§ **Given exercise 1**
Extract everything in the camp reflection from "There are many times" down to "in my relationships." and copy it word for word.

§ **Document passage**
━━━━━━━━━━━━━━━━
There are many times in life that we become distracted by our own thoughts, desires, and circumstances. We see things in a perspective that revolves around ourselves. Sometimes, we desire things that maybe aren't bad or selfish at all, but it isn't the right time or place for them to happen; or they just simply do not happen. Very recently, God has pressed hard on my heart that when I lay down my desires (good or bad) and accept what he has for me, I am able to love and serve. I am able to pursue Christ with my whole heart no matter how I am feeling, and I am able to be fully invested in my relationships.

Last week, Noah and I headed to Ridge Haven, NC to serve as leaders at student camp. I was the leader for the fifth-grade girls and a few sixth and seventh graders were in my group as well. I am grateful for the faithfulness of each speaker that spoke the truth straight from God's Word. I am thankful for the sweet group of girls I had the opportunity to lead. I know God worked and moved at camp! Praise the Lord for all he is doing in the Church!

As we prepared for camp, and as we were there, the call of ministry on my life and Noah's life was very evident. I am so excited about it, but also I am beginning to learn that only the Lord can carry us through it. I feel extremely thankful for a man who seeks the Lord's will and loves me as Christ loves the Church. I am thankful for Christ showing me that it is okay to be in great need of God, because I know that's where I truly desire to be. It's very sweet to know that this new adventure is a part of God's plan, and we get to share it together never knowing what God has next. I am beyond thankful. There are many areas that the Lord is gracefully teaching me about in ministry right now, and I know He will always lead me and teach me about something.
━━━━━━━━━━━━━━━━
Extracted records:
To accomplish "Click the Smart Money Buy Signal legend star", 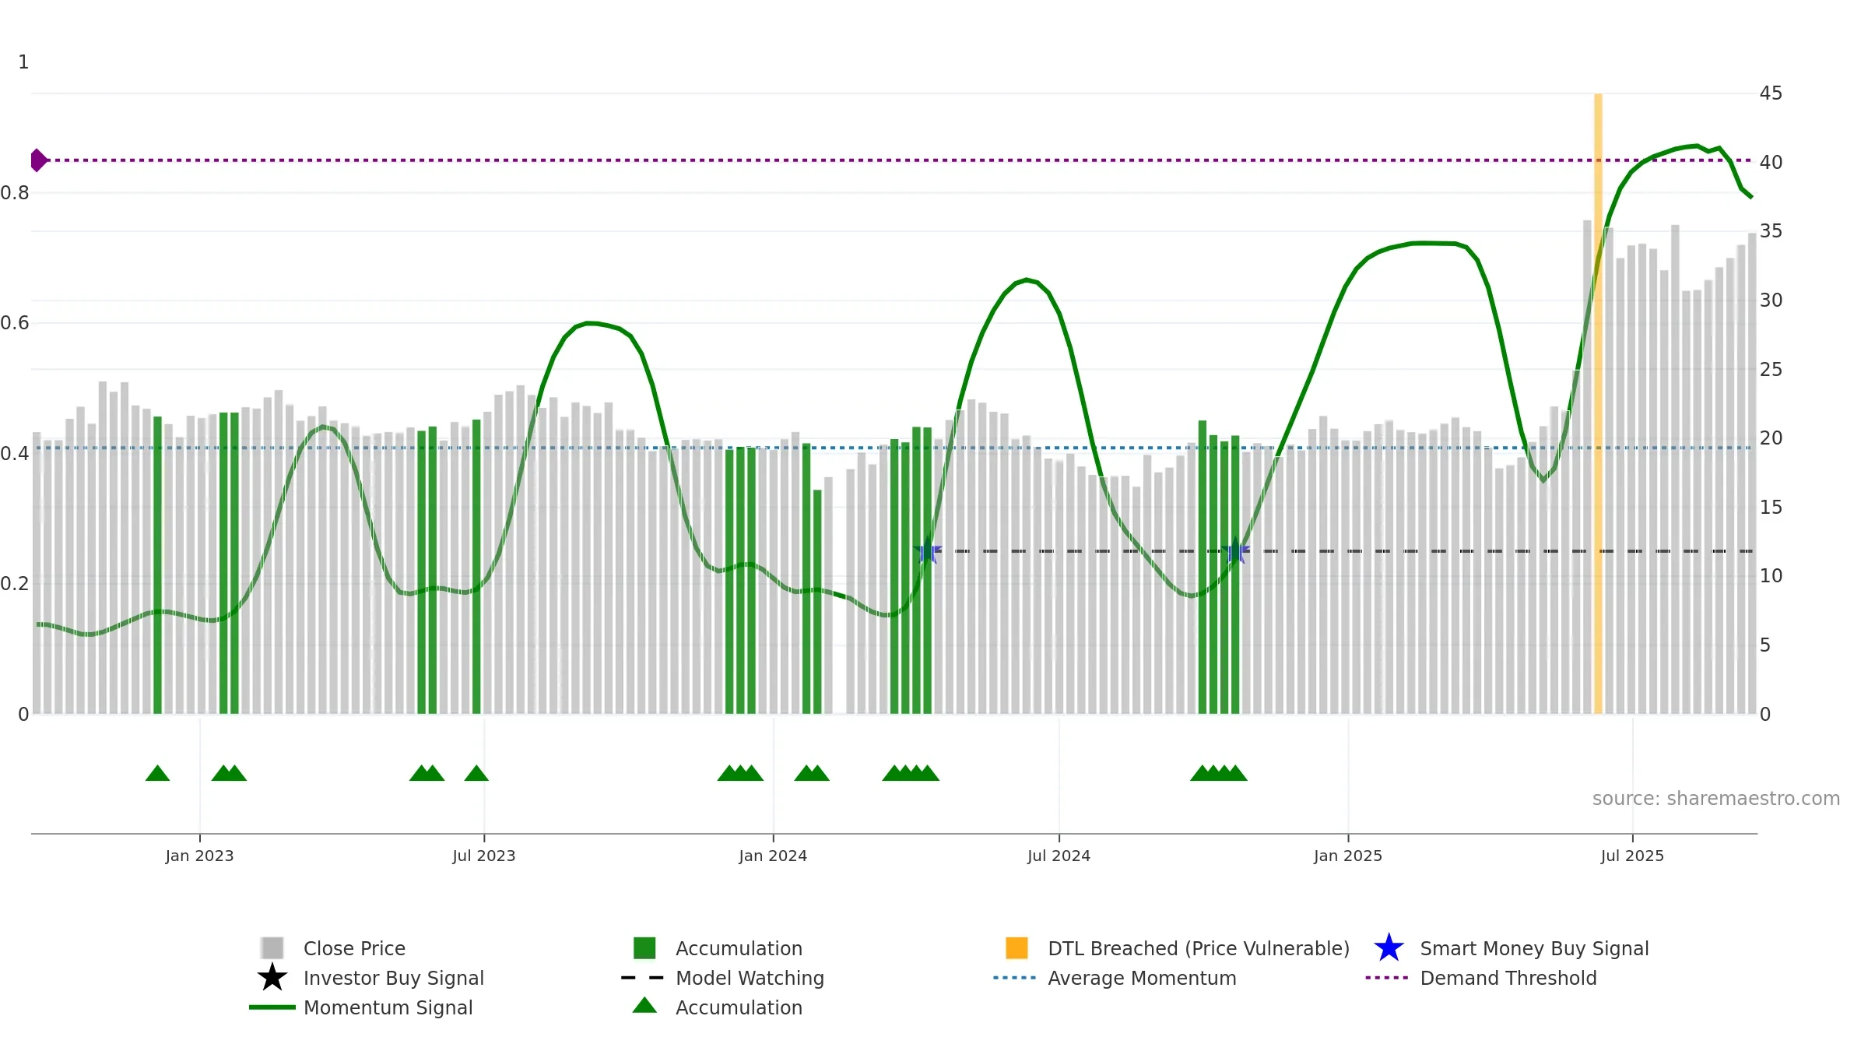I will [1389, 948].
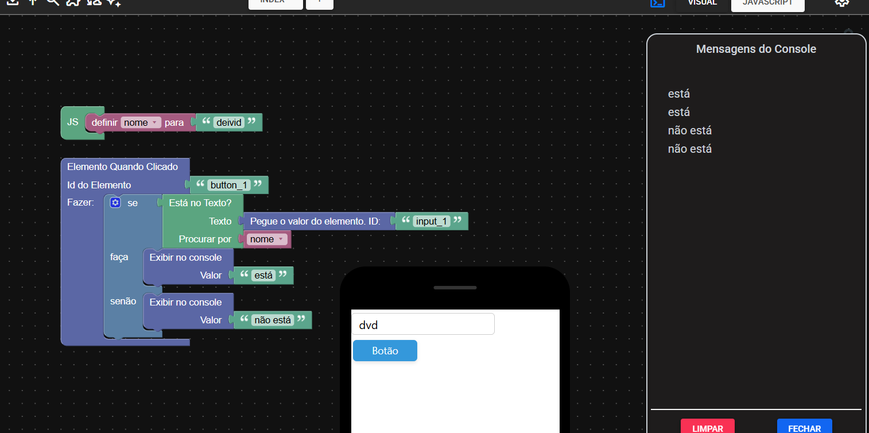Click the blue Botão button in preview
869x433 pixels.
[x=385, y=351]
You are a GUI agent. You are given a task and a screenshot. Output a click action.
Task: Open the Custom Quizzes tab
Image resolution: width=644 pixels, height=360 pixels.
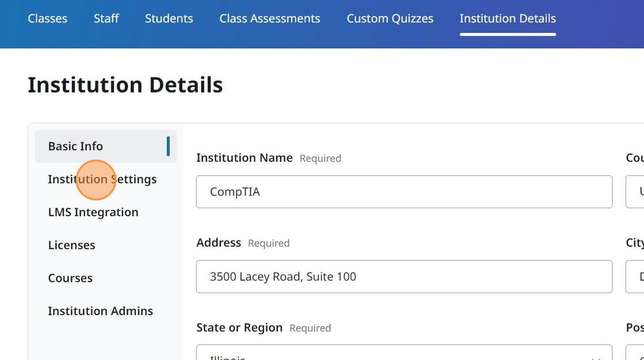[x=390, y=18]
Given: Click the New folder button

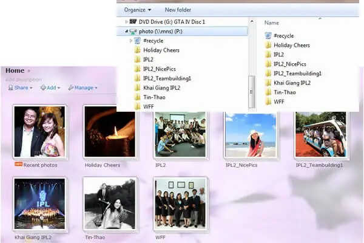Looking at the screenshot, I should pos(178,10).
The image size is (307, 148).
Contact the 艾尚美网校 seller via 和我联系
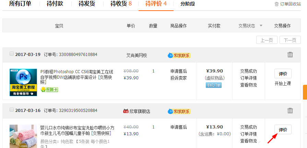[x=179, y=55]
━━━━━━━━━━━━━━━━
§ **Given exercise 2**
Pick out every line of the records that contains the string "pixels", copying each line in full.

§ **Worked answer 1**
There are many times in life that we become distracted by our own thoughts, desires, and circumstances. We see things in a perspective that revolves around ourselves. Sometimes, we desire things that maybe aren't bad or selfish at all, but it isn't the right time or place for them to happen; or they just simply do not happen. Very recently, God has pressed hard on my heart that when I lay down my desires (good or bad) and accept what he has for me, I am able to love and serve. I am able to pursue Christ with my whole heart no matter how I am feeling, and I am able to be fully invested in my relationships.

§ **Worked answer 2**
869x433 pixels.
Image resolution: width=644 pixels, height=360 pixels.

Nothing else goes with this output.